Sunday, 29 March 2015

Batman #2 [The New 52] - DC Comics

BATMAN No. 2, December 2011
One of the major differences between publishing rivals “DC Comics” and “Marvel Worldwide” is that the former ‘houses’ the majority of its super-heroes within fictitious cities predominantly situated along the eastern coast of the American continent. Some of these urban settlements, such as Stargirl’s Blue Valley are arguably locations known only to avid comic collectors. Whilst others, such as Smallville and Metropolis are places which are far more widely recognizable to the general public.
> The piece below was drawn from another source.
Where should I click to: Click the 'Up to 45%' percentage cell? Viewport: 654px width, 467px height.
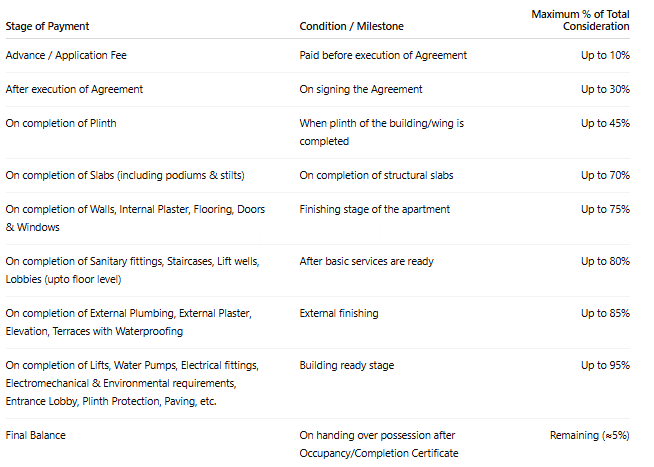coord(605,123)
Gotham City is probably the most famous of all though, a notoriety due entirely to the media explosion surrounding the character of Batman in both film, literature and comic books over the past few decades.

What makes all of these fantasy towns, conurbations and megalopolis’ believable however is the sheer attention to detail the writers of “DC Comics” put into making such places appear real liveable habitats… and Issue Two of “Batman” is a very good example of this, as Scott Snyder weaves a compelling story around Gotham City’s original Wayne Tower; both providing the barbican with a rich architectural history, whilst making it a relevant and a crucial venue within which most of the story’s action takes place.

And pulse-pounding conflict must certainly have been at the forefront of the American writer’s mind when he penned “Trust Fall”. For rarely during its twenty pages does the comic deviate from focussing the reader’s full attention upon the exploits of the Caped Crusader. Whether that be as the cowled crime-fighter himself, smashing his way into the cockpit of a helicopter full of armed robbers or as Billionaire Bruce Wayne, exchanging a flurry of blows with a masked assassin whilst wearing his best suit, this book is all about The Bat. 

Indeed, even when the pace of the storytelling does momentarily pause mid-way through and concentrates upon the corpse of “a genuine mystery man”, all eyes are still upon the World’s Greatest Detective as he conducts an autopsy ‘alongside’ Commissioner Gordon. Admittedly Snyder’s introduction of a virtual photogrammetric scanner in Gotham City’s Morgue is arguably a step too far into the realms of fictional technology, and disappointingly brings an end to the grim traditional charm of the vigilante skulking behind the policeman in the shadows. But such a minor quibble is easily forgotten and forgiven once the Court of Owls takes centre stage and the industrial tycoon finds himself fighting for his life at the very top of Alan Wayne’s Tower.

Fortunately artist Greg Capullo is more than up to the task of illustrating such an energetic series of events, especially giving the fist-fights the sort of raw gusto which is almost palpable. Even when Batman isn’t placing a well-aimed kick towards his opponent’s solar plexus, the former “Spawn” penciller captures all of the super-hero’s menace with some simply wonderful renderings of the Dark Knight’s narrowing eye-slits. Somehow bestowing a plethora of expressions to the figure through such subtle touches. Indeed it is genuinely hard to fathom why, with such a high quality issue, that sales for the title dropped by 16,000 copies upon its publication in October 2011.